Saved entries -
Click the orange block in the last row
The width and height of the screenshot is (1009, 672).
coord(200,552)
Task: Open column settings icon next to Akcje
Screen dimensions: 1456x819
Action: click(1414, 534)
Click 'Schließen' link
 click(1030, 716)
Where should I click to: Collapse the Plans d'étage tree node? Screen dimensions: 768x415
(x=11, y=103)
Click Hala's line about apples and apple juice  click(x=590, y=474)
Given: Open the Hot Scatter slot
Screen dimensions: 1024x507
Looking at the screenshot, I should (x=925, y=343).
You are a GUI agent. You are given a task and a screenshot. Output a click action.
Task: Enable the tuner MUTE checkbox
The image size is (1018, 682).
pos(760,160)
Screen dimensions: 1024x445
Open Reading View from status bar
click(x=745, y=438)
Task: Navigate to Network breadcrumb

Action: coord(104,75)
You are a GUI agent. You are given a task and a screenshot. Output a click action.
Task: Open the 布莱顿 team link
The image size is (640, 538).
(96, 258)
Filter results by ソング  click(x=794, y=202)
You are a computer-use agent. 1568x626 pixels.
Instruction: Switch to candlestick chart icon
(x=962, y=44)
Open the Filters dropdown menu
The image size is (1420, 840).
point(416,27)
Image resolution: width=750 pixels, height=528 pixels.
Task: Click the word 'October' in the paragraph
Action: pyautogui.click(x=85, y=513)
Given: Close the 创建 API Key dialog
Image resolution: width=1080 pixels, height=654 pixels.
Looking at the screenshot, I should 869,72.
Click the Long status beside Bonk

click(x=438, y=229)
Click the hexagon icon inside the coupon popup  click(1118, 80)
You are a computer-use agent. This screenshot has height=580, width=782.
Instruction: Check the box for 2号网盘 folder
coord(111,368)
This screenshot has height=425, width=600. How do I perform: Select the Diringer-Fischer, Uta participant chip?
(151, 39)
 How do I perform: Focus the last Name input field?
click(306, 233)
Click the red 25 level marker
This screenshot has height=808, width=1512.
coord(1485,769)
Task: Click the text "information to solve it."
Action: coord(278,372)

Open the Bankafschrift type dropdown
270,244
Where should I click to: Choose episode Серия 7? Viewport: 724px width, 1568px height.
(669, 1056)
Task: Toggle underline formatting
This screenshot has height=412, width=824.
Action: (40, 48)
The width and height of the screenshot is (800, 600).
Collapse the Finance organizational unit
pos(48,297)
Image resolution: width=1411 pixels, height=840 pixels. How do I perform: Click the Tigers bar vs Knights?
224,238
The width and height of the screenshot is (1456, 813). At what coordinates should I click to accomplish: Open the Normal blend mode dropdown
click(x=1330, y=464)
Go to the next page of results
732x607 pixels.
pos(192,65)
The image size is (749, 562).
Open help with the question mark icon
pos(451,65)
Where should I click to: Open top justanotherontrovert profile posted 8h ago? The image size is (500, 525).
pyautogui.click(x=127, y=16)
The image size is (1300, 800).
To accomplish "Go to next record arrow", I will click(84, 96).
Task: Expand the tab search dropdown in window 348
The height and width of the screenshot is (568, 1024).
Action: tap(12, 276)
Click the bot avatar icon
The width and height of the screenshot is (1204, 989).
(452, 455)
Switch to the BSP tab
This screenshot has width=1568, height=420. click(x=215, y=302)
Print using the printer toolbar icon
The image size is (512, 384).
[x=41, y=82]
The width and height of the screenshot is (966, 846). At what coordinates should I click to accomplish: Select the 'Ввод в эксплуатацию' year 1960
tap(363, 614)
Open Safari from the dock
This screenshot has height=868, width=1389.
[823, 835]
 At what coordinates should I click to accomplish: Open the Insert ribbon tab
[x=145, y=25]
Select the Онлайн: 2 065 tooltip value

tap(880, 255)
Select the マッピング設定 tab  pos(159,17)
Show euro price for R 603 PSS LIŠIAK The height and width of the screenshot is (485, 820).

Exercise goal - Nothing in the data may be left out; copy every line exactly.

Task result -
Click the orange block in the last row
The width and height of the screenshot is (1009, 672).
coord(200,552)
Task: Open column settings icon next to Akcje
Screen dimensions: 1456x819
Action: click(1414, 534)
Click 'Schließen' link
 click(1030, 716)
Where should I click to: Collapse the Plans d'étage tree node? Screen dimensions: 768x415
(x=11, y=103)
Click Hala's line about apples and apple juice  click(x=590, y=474)
Given: Open the Hot Scatter slot
Screen dimensions: 1024x507
Looking at the screenshot, I should (x=925, y=343).
You are a GUI agent. You are given a task and a screenshot. Output a click action.
Task: Enable the tuner MUTE checkbox
The image size is (1018, 682).
pos(760,160)
Screen dimensions: 1024x445
Open Reading View from status bar
click(x=745, y=438)
Task: Navigate to Network breadcrumb

Action: coord(104,75)
You are a GUI agent. You are given a task and a screenshot. Output a click action.
Task: Open the 布莱顿 team link
The image size is (640, 538).
(96, 258)
Filter results by ソング  click(x=794, y=202)
You are a computer-use agent. 1568x626 pixels.
Instruction: Switch to candlestick chart icon
(x=962, y=44)
Open the Filters dropdown menu
The image size is (1420, 840).
point(416,27)
Image resolution: width=750 pixels, height=528 pixels.
Task: Click the word 'October' in the paragraph
Action: pyautogui.click(x=85, y=513)
Given: Close the 创建 API Key dialog
Image resolution: width=1080 pixels, height=654 pixels.
Looking at the screenshot, I should 869,72.
Click the Long status beside Bonk

click(x=438, y=229)
Click the hexagon icon inside the coupon popup  click(1118, 80)
You are a computer-use agent. This screenshot has height=580, width=782.
Instruction: Check the box for 2号网盘 folder
coord(111,368)
This screenshot has height=425, width=600. How do I perform: Select the Diringer-Fischer, Uta participant chip?
(151, 39)
 How do I perform: Focus the last Name input field?
click(306, 233)
Click the red 25 level marker
This screenshot has height=808, width=1512.
coord(1485,769)
Task: Click the text "information to solve it."
Action: coord(278,372)

Open the Bankafschrift type dropdown
270,244
Where should I click to: Choose episode Серия 7? Viewport: 724px width, 1568px height.
(669, 1056)
Task: Toggle underline formatting
This screenshot has height=412, width=824.
Action: (40, 48)
The width and height of the screenshot is (800, 600).
Collapse the Finance organizational unit
pos(48,297)
Image resolution: width=1411 pixels, height=840 pixels. How do I perform: Click the Tigers bar vs Knights?
224,238
The width and height of the screenshot is (1456, 813). At what coordinates should I click to accomplish: Open the Normal blend mode dropdown
click(x=1330, y=464)
Go to the next page of results
732x607 pixels.
pos(192,65)
The image size is (749, 562).
Open help with the question mark icon
pos(451,65)
Where should I click to: Open top justanotherontrovert profile posted 8h ago? The image size is (500, 525).
pyautogui.click(x=127, y=16)
The image size is (1300, 800).
To accomplish "Go to next record arrow", I will click(84, 96).
Task: Expand the tab search dropdown in window 348
The height and width of the screenshot is (568, 1024).
Action: tap(12, 276)
Click the bot avatar icon
The width and height of the screenshot is (1204, 989).
(452, 455)
Switch to the BSP tab
This screenshot has width=1568, height=420. click(x=215, y=302)
Print using the printer toolbar icon
The image size is (512, 384).
[x=41, y=82]
The width and height of the screenshot is (966, 846). At what coordinates should I click to accomplish: Select the 'Ввод в эксплуатацию' year 1960
tap(363, 614)
Open Safari from the dock
This screenshot has height=868, width=1389.
[823, 835]
 At what coordinates should I click to accomplish: Open the Insert ribbon tab
[x=145, y=25]
Select the Онлайн: 2 065 tooltip value

tap(880, 255)
Select the マッピング設定 tab  pos(159,17)
Show euro price for R 603 PSS LIŠIAK The height and width of the screenshot is (485, 820).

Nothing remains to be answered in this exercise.